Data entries
────
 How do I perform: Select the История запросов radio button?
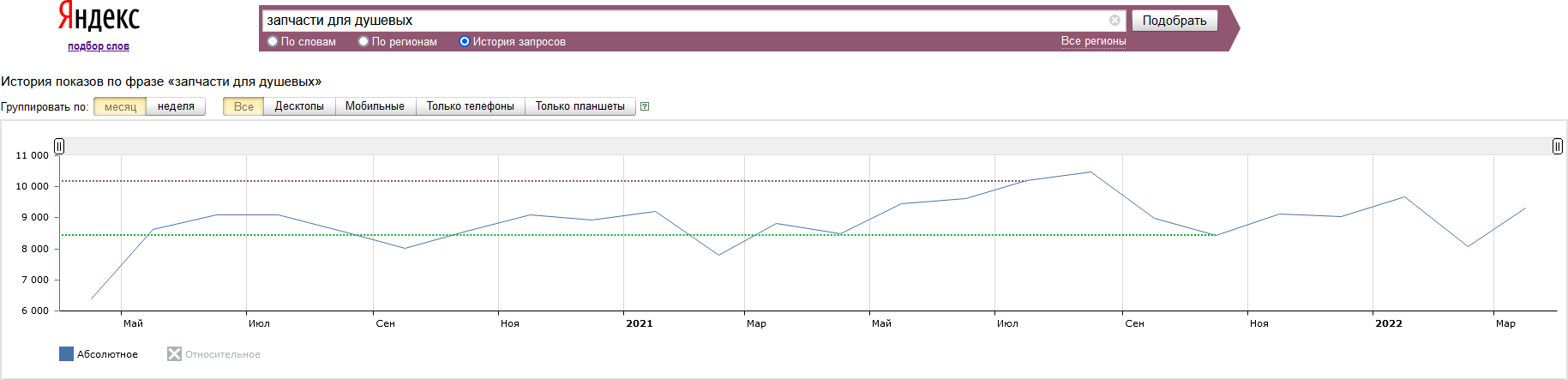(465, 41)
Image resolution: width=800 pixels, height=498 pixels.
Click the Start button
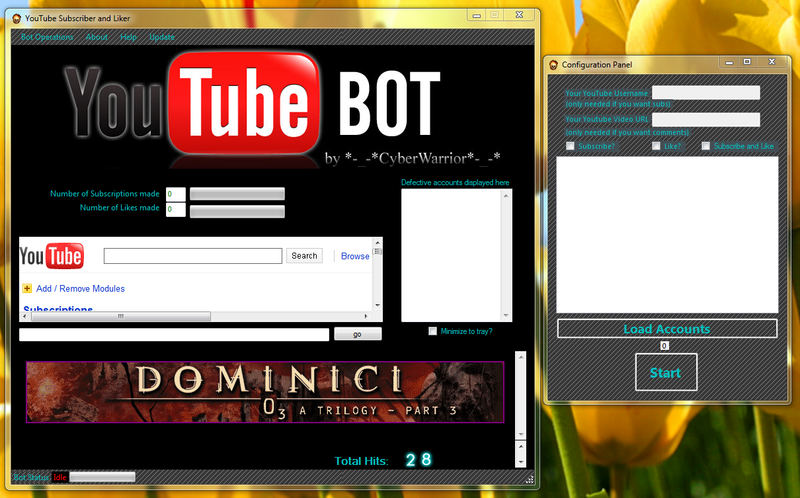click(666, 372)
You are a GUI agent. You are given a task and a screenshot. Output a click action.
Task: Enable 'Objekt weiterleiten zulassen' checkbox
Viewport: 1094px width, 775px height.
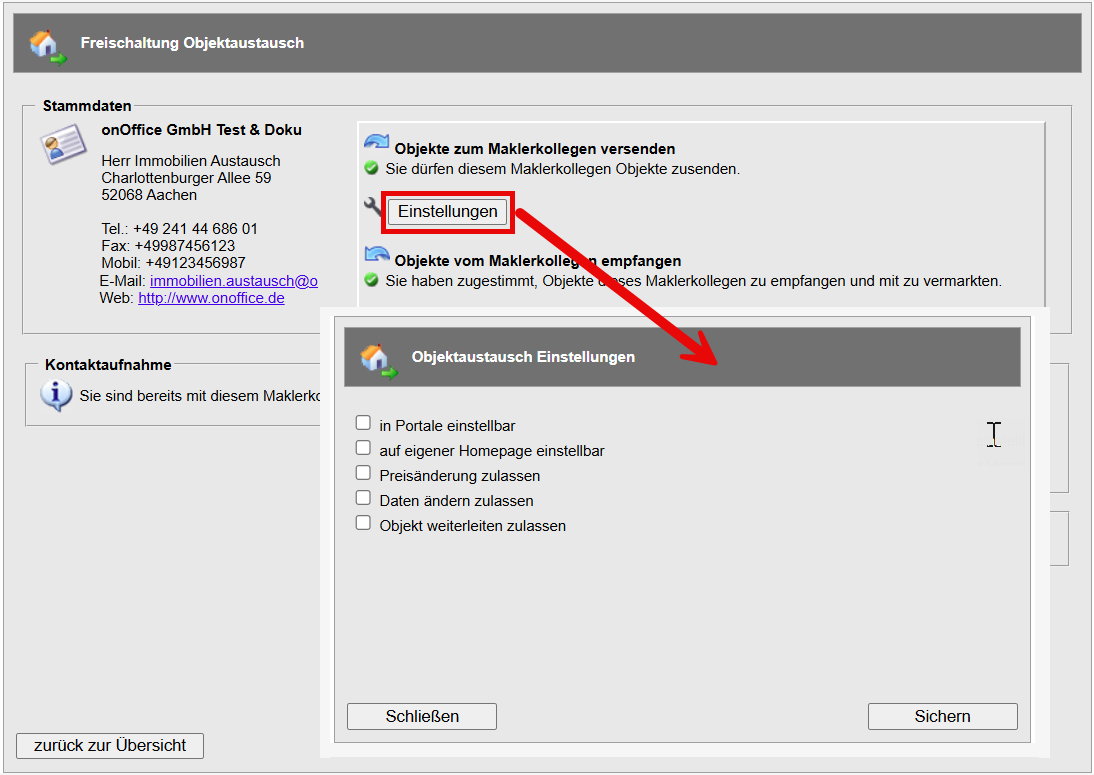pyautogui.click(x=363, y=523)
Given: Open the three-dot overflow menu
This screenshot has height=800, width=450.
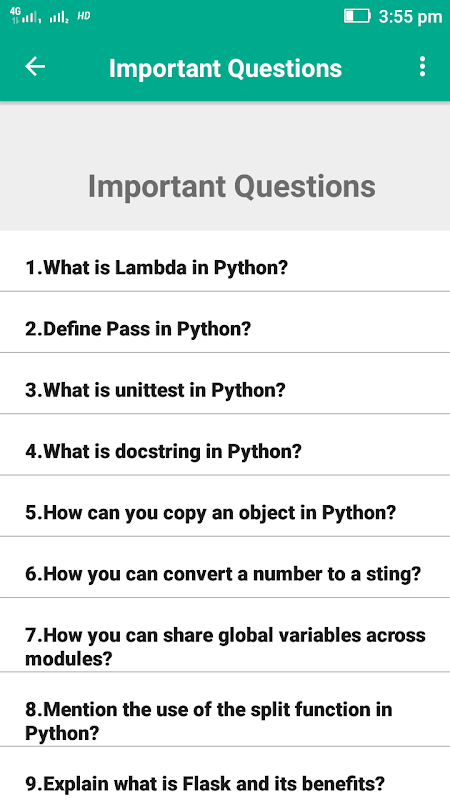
────
Exercise requirements: Repeat the data word for word. Skip the pictures.

Answer for the task:
 How do I perform: Select the История запросов radio button?
(465, 41)
Image resolution: width=800 pixels, height=498 pixels.
Click the Start button
click(666, 372)
You are a GUI agent. You are given a task and a screenshot. Output a click action.
Task: Enable 'Objekt weiterleiten zulassen' checkbox
Viewport: 1094px width, 775px height.
pyautogui.click(x=363, y=523)
Given: Open the three-dot overflow menu
This screenshot has height=800, width=450.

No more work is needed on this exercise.